Caregivers arrive to events early hoping to secure a disabled parking spot. Those spots are
often taken by parents who don’t need them but thought “5 minutes don’t matter.” So
caregivers navigate dangerous parking lots pushing a wheelchair or monitoring a child
who collapses and runs off with no safety awareness of cars.
Parents are sleep deprived for the first few months and years of their child’s life.
Caregivers are sleep deprived indefinitely.
Parents carry a diaper bag and later some extra clothes and eventually just their own stuff
again.
Caregivers bags only get bigger in every sense. Bigger diapers, bigger clothes. And the
emotional baggage we carry but keep buried down below gets heavier, as we see our l
loved one’s peers pass them by. As the “little kid cute” fades, stares become less kind
and more prominent. It stings. But we barely have time to process it because we must
keep on caregiving.
Parents’ roles change when their children become adults. They will always be a parent, but
their “work” is done.
Caregivers will always be caregivers. And their role becomes more complicated as time goes on.
How do we care for a caregiver?
Acknowledge it is hard.
We internalize so much because we love our children.
There is no shame in saying it can be hard.
There is a reason we’re always tired.
Lean on each other for support.
Validation is everything.
Knowing you’re not alone in your feelings makes a big difference.
Advocate for change.
Supports are available but not accessible for so many of us.
Wages for hired caregivers are so low that it’s difficult to find and retain quality respite providers.

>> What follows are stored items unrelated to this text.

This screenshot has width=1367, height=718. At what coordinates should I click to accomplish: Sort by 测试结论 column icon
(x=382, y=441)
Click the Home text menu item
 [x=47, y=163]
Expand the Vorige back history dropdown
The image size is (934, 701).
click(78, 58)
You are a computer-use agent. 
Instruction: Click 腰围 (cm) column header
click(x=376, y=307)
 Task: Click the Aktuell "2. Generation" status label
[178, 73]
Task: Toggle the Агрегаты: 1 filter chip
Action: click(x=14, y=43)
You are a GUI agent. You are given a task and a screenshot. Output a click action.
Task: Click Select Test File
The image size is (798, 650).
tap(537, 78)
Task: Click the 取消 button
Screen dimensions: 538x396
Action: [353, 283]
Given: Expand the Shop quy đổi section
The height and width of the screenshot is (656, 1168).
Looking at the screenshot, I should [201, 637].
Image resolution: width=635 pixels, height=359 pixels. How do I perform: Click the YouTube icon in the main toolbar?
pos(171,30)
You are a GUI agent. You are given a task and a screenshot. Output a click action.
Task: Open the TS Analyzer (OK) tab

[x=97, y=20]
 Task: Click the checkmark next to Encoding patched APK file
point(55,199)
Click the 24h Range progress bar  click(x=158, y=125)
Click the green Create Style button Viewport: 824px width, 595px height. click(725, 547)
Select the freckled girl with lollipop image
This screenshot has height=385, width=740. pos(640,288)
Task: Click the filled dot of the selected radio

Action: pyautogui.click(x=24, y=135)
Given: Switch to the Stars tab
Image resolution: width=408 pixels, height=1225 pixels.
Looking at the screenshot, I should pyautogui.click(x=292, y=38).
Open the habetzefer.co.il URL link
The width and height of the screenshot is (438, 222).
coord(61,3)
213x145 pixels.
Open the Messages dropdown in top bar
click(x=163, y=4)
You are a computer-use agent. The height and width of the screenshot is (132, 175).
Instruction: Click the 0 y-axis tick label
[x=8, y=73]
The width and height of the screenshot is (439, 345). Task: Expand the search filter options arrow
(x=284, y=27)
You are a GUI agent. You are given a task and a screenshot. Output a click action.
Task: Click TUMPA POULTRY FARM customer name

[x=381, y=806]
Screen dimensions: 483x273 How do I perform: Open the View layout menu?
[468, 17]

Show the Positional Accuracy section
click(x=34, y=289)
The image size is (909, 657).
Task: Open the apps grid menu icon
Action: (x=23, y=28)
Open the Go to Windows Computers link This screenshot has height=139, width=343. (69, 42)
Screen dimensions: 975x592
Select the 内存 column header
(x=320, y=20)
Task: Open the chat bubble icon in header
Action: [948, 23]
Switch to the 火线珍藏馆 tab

There are people pushing for change. Find them and join the movement. It can be as simple as following a group on social media and sending an email when issues arise.
Be kind.
To your family.
To yourself.
When everything feels like too much, toss out those arbitrary rules we make.
Turn on a screen.
Order in.
Ask for help.
Step outside and breath for a moment.
Always remember – you are not alone.